Your instructions
For every line in the material below that holds "computer", report the line.

Task input
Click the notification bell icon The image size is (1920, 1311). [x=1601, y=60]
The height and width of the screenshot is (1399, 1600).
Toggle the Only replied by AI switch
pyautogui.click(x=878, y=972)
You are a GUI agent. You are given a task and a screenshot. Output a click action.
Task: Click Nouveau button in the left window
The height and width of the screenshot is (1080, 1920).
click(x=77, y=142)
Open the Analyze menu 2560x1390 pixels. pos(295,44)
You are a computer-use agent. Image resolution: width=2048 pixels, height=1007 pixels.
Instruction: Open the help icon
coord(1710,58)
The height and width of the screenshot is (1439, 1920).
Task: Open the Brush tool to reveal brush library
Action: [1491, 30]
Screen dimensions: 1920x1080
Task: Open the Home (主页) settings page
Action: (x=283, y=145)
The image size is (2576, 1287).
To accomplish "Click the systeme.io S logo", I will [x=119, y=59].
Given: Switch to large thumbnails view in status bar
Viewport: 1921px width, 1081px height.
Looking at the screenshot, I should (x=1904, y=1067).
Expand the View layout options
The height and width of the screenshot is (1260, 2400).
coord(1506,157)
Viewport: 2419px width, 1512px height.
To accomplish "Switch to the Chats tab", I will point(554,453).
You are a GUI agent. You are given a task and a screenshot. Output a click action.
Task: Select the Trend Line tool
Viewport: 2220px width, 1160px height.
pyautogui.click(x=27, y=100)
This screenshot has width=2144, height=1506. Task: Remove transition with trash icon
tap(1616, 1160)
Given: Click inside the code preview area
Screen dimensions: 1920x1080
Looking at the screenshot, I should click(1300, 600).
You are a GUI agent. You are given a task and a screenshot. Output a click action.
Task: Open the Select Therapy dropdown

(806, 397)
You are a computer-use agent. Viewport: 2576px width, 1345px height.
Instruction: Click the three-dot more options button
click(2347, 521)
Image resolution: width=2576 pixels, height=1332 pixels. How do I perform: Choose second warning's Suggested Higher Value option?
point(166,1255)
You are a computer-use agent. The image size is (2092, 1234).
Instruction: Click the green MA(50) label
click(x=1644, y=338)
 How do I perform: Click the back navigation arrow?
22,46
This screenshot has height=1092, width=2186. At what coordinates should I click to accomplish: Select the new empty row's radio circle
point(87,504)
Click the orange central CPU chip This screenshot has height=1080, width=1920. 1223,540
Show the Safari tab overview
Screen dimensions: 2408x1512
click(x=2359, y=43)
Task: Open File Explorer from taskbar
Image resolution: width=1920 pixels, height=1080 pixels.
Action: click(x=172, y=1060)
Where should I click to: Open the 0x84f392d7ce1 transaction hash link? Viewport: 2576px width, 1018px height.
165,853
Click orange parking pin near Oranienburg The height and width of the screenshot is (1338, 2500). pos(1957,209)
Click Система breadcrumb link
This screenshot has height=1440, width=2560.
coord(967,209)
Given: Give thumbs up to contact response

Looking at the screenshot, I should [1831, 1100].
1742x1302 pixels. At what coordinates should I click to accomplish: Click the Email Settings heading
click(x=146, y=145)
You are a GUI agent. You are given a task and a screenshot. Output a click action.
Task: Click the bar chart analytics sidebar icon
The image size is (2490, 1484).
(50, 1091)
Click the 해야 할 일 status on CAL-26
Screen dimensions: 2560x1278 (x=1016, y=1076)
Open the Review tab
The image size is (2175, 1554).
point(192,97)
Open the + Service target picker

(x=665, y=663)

Written answer
You are a computer-use agent. Image resolution: width=2048 pixels, height=1007 pixels.
You are a computer-use agent. Viewport: 2576px width, 1345px height.
You are a computer-use agent. The image size is (2092, 1234).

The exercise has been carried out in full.